INPUT DATA —
= = = = =

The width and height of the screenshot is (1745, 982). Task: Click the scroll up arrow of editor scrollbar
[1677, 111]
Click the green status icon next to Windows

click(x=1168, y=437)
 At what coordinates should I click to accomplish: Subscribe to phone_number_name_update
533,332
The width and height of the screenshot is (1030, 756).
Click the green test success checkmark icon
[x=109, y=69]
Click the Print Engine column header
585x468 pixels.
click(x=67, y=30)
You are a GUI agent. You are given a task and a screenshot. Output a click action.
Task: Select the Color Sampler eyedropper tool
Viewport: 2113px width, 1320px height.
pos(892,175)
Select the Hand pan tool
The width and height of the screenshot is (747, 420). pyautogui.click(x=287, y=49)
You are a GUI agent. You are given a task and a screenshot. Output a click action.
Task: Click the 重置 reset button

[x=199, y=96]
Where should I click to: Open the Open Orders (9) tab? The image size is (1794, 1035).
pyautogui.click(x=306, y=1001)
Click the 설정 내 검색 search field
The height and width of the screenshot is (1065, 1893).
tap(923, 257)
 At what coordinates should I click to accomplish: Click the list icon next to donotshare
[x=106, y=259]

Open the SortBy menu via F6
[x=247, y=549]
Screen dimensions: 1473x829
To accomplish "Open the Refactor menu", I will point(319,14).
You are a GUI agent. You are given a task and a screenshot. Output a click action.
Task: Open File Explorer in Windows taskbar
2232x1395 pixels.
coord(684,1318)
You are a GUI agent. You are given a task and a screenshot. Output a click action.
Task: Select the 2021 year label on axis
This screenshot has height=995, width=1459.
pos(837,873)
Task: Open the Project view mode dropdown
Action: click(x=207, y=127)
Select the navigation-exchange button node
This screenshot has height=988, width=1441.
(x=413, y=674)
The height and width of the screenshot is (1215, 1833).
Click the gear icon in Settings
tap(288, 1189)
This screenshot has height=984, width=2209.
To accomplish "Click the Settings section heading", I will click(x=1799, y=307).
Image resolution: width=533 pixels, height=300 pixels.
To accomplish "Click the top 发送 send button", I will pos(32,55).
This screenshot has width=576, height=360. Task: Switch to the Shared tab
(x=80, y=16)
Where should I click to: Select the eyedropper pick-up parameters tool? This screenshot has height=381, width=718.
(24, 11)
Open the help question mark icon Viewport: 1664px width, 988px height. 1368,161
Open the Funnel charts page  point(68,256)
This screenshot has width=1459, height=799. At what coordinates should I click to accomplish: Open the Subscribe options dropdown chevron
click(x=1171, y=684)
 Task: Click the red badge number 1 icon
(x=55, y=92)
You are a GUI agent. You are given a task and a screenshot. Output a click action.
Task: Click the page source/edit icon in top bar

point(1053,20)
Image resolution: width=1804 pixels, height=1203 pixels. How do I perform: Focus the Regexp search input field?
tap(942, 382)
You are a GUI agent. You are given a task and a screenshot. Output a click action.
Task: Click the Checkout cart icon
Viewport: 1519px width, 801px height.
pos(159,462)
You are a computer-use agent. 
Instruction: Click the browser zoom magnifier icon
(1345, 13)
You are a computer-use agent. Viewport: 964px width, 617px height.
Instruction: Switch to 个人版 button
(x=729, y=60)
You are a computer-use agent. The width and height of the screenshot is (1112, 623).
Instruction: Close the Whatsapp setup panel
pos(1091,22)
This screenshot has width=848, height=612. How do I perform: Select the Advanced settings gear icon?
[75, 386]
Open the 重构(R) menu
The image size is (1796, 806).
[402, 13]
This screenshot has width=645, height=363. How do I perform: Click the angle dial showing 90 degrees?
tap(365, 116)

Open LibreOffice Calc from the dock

= = = = =

PROBLEM DESCRIPTION —
Isolate each line of the listing above that includes "computer". Copy it.

EXPECTED OUTPUT —
You are a computer-use agent. 
You are a computer-use agent. Viewport: 964px width, 617px height.
You are a computer-use agent. The width and height of the screenshot is (1112, 623).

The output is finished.